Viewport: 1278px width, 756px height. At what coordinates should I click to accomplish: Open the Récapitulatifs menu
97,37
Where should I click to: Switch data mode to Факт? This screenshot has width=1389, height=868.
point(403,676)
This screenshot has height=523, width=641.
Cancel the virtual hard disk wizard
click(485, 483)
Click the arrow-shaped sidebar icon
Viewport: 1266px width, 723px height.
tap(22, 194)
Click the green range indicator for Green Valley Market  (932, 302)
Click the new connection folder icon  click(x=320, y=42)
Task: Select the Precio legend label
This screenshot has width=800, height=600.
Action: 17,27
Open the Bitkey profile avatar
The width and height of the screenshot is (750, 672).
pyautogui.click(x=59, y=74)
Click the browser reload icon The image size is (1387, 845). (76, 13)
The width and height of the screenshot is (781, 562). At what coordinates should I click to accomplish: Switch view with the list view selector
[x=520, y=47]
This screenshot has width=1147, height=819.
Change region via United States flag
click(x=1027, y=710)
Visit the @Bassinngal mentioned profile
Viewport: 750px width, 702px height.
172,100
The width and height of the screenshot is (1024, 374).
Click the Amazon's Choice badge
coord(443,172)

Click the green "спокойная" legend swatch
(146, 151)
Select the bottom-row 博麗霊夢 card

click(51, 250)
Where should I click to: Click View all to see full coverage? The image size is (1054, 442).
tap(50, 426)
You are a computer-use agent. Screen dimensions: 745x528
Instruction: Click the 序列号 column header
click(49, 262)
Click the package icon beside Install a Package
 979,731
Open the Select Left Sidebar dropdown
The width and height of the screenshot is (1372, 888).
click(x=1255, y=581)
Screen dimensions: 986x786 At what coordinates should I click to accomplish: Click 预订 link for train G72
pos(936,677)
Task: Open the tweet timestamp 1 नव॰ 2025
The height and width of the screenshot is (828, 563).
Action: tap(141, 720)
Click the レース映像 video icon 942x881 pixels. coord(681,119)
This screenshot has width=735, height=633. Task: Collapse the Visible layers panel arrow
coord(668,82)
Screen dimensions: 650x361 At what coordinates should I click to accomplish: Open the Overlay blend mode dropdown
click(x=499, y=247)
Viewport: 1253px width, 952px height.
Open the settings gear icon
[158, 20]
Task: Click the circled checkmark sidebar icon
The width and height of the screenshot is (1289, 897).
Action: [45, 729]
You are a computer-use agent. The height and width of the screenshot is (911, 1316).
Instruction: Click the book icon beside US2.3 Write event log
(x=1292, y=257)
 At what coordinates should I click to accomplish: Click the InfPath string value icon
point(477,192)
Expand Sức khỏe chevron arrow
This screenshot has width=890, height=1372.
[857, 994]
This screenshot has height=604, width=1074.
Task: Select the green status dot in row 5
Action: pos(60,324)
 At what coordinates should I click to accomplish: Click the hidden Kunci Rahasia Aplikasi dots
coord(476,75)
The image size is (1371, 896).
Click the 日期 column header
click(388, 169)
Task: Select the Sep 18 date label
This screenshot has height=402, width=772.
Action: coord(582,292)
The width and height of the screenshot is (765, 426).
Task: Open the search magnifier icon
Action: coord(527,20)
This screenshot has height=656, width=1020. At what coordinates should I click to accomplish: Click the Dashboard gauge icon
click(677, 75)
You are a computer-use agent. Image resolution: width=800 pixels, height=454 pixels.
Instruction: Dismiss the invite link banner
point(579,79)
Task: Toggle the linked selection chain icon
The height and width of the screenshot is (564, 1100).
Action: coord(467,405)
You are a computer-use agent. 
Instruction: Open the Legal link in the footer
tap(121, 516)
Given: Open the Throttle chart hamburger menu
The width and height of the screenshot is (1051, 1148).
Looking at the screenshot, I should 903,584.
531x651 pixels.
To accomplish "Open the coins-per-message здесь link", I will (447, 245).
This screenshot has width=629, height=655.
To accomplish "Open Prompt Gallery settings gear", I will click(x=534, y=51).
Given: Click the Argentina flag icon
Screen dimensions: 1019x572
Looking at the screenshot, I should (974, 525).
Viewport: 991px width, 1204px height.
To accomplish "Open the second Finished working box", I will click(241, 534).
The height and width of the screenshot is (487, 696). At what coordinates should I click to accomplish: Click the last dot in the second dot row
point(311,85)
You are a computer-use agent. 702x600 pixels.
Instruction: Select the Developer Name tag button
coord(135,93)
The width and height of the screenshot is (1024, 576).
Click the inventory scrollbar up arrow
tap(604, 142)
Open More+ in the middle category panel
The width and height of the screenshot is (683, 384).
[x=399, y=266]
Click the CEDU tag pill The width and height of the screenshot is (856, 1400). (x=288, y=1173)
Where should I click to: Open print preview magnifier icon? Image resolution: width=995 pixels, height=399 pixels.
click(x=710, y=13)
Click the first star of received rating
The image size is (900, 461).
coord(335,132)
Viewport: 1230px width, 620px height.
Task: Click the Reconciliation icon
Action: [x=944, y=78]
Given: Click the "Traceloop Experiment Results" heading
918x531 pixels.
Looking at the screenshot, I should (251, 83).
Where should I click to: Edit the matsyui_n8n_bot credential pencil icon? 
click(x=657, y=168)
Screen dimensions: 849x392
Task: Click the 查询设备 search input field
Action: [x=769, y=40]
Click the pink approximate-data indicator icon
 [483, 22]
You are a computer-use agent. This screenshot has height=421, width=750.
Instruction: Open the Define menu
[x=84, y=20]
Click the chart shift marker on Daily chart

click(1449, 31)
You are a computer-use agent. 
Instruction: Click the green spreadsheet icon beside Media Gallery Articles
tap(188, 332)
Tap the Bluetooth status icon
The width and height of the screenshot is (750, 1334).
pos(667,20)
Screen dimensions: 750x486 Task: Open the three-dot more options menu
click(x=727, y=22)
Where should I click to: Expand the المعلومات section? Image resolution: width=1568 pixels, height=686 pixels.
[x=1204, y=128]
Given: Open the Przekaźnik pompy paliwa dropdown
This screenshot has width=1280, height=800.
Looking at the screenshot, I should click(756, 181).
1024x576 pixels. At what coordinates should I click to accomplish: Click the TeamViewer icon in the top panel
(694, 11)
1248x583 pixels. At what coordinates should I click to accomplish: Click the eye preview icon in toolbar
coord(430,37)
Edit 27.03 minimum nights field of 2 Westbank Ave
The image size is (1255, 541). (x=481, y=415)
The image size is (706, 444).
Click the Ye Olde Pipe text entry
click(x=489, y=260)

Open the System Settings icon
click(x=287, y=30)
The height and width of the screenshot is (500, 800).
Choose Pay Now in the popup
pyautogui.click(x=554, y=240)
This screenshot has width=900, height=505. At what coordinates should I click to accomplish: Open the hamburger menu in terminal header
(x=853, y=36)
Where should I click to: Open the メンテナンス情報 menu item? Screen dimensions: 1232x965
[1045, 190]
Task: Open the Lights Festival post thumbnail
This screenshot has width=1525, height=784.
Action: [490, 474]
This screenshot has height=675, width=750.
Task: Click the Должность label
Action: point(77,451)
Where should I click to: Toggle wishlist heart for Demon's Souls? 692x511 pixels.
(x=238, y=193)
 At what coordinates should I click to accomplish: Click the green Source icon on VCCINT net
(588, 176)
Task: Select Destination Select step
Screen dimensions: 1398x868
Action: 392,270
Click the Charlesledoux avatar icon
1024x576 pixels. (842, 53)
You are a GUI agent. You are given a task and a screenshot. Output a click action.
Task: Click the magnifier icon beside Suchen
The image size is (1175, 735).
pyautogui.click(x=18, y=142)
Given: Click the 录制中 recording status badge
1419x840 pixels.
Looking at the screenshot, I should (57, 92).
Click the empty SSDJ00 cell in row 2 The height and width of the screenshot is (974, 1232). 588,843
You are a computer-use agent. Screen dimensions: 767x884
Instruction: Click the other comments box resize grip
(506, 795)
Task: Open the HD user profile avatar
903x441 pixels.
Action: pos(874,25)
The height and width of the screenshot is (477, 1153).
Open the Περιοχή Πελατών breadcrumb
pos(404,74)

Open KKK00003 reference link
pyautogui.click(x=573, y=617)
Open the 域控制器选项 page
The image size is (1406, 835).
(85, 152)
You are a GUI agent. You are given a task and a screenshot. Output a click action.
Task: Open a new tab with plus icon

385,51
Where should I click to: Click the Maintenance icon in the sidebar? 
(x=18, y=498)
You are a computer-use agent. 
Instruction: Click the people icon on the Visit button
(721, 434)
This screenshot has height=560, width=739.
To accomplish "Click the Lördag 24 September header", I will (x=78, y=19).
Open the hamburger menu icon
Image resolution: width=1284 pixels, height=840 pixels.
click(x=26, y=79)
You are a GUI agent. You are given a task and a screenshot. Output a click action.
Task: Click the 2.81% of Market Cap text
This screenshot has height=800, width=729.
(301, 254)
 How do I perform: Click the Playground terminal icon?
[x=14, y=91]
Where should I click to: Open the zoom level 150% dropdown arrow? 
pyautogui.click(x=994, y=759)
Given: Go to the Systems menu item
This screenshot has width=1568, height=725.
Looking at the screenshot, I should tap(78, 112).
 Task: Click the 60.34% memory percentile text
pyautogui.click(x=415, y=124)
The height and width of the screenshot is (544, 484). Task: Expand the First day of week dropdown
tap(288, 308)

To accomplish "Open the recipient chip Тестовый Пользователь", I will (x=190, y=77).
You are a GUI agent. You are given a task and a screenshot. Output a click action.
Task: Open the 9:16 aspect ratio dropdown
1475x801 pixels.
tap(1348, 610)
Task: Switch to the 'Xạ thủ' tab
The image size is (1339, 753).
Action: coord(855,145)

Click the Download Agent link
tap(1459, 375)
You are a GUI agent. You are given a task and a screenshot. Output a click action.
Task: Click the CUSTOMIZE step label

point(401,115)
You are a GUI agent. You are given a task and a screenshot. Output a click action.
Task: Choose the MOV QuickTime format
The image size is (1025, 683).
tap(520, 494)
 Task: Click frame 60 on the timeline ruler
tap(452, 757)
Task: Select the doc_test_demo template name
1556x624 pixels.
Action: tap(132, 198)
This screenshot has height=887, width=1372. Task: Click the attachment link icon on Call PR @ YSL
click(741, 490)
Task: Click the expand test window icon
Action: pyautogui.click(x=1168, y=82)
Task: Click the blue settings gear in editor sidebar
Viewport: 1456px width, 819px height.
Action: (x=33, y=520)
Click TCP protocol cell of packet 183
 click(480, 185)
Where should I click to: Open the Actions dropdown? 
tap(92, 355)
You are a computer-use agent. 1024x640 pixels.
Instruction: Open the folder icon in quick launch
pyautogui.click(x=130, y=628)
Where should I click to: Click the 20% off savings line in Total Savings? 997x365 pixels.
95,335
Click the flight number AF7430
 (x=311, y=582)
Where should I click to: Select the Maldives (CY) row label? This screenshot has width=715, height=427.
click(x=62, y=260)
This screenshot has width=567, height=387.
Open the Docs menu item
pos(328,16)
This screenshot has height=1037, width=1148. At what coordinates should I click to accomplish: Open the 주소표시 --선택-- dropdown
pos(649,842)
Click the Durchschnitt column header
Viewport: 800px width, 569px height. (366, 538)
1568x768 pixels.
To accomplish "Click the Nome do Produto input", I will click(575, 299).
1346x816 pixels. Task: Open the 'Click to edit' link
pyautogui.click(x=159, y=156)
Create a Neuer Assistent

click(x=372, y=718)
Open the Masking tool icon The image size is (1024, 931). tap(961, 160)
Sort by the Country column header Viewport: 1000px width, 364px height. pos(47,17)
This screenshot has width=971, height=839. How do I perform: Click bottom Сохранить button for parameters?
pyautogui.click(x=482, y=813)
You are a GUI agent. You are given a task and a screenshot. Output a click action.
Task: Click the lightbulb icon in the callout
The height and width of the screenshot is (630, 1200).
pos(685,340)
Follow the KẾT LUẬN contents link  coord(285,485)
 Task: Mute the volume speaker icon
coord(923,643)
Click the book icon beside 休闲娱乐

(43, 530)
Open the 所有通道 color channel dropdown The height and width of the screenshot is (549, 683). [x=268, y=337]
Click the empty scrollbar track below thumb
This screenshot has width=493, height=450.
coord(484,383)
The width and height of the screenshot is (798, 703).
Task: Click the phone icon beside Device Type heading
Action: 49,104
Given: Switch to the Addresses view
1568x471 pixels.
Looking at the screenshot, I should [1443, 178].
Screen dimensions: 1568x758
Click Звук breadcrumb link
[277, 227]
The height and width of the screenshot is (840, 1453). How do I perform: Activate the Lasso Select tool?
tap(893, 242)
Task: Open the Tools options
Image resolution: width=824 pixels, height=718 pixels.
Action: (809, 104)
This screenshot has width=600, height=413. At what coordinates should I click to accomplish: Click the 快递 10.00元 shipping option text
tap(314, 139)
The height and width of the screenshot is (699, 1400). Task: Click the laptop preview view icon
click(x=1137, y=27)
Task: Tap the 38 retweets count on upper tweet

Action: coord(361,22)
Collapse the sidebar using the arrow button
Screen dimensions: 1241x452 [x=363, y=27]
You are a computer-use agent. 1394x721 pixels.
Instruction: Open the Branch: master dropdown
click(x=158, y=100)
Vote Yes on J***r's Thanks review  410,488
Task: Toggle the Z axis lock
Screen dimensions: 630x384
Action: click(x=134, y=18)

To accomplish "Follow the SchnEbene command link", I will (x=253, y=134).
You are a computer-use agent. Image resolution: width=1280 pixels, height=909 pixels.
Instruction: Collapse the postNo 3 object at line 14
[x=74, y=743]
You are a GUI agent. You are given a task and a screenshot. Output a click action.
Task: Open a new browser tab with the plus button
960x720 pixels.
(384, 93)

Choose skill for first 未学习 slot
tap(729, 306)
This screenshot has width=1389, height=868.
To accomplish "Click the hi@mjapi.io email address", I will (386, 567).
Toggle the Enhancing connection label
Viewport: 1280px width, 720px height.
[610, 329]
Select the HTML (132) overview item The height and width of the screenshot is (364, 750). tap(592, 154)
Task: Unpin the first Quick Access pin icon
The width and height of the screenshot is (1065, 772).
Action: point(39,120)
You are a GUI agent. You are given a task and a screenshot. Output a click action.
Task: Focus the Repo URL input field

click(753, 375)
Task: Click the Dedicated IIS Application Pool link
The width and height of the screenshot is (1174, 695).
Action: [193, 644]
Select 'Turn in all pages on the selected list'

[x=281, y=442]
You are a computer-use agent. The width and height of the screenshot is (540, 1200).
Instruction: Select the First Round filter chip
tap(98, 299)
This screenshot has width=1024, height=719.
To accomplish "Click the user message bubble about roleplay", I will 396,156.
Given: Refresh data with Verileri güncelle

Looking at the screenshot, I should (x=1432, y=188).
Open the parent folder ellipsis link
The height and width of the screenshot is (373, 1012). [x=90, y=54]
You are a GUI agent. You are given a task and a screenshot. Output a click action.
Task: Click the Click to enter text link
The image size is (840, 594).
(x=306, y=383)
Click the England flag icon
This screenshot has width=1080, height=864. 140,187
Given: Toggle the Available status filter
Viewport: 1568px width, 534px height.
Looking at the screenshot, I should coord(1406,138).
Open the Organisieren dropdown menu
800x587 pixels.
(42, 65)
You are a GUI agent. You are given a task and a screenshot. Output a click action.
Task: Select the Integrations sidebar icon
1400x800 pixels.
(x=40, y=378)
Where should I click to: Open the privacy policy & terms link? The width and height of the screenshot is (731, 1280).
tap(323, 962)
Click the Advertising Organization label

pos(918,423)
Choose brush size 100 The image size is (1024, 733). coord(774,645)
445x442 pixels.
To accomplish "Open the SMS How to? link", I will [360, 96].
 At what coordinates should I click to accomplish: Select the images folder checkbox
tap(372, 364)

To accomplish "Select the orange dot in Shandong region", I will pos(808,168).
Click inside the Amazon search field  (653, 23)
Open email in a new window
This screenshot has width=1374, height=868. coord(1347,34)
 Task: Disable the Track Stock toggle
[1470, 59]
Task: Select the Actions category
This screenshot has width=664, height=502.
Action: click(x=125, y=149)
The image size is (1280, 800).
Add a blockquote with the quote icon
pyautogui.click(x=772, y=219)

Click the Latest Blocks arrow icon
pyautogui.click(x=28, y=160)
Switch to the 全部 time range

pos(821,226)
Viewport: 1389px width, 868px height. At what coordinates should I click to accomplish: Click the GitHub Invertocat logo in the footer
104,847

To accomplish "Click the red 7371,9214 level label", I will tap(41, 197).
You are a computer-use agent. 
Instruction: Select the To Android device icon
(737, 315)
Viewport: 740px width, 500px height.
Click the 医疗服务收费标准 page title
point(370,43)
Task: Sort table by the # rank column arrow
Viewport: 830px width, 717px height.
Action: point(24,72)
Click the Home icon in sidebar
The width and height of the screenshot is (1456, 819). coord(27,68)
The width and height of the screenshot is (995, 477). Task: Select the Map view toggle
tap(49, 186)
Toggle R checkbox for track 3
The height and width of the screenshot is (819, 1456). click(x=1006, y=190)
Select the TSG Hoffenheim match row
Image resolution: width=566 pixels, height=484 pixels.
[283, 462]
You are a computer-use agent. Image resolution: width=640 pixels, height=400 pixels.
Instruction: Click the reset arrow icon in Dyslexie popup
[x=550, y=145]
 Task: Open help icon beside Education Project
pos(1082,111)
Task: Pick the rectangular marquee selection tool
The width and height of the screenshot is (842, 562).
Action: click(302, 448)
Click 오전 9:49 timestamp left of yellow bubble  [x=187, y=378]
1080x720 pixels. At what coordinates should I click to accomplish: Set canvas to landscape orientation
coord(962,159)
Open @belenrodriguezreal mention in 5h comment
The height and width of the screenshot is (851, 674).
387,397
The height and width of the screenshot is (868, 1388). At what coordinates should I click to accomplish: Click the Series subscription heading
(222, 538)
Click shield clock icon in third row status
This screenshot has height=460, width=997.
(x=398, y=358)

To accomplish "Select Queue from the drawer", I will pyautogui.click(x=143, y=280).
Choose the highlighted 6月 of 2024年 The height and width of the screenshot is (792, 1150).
⁂
# [YOUR GOAL]
Which lines should be output? Exactly those from the first line of the data through the line containing "Click the browser", inclusive.

# [RESULT FOR THIS TASK]
Viewport: 1278px width, 756px height. At what coordinates should I click to accomplish: Open the Récapitulatifs menu
97,37
Where should I click to: Switch data mode to Факт? This screenshot has width=1389, height=868.
point(403,676)
This screenshot has height=523, width=641.
Cancel the virtual hard disk wizard
click(485, 483)
Click the arrow-shaped sidebar icon
Viewport: 1266px width, 723px height.
tap(22, 194)
Click the green range indicator for Green Valley Market  (932, 302)
Click the new connection folder icon  click(x=320, y=42)
Task: Select the Precio legend label
This screenshot has width=800, height=600.
Action: 17,27
Open the Bitkey profile avatar
The width and height of the screenshot is (750, 672).
pyautogui.click(x=59, y=74)
Click the browser reload icon The image size is (1387, 845). (76, 13)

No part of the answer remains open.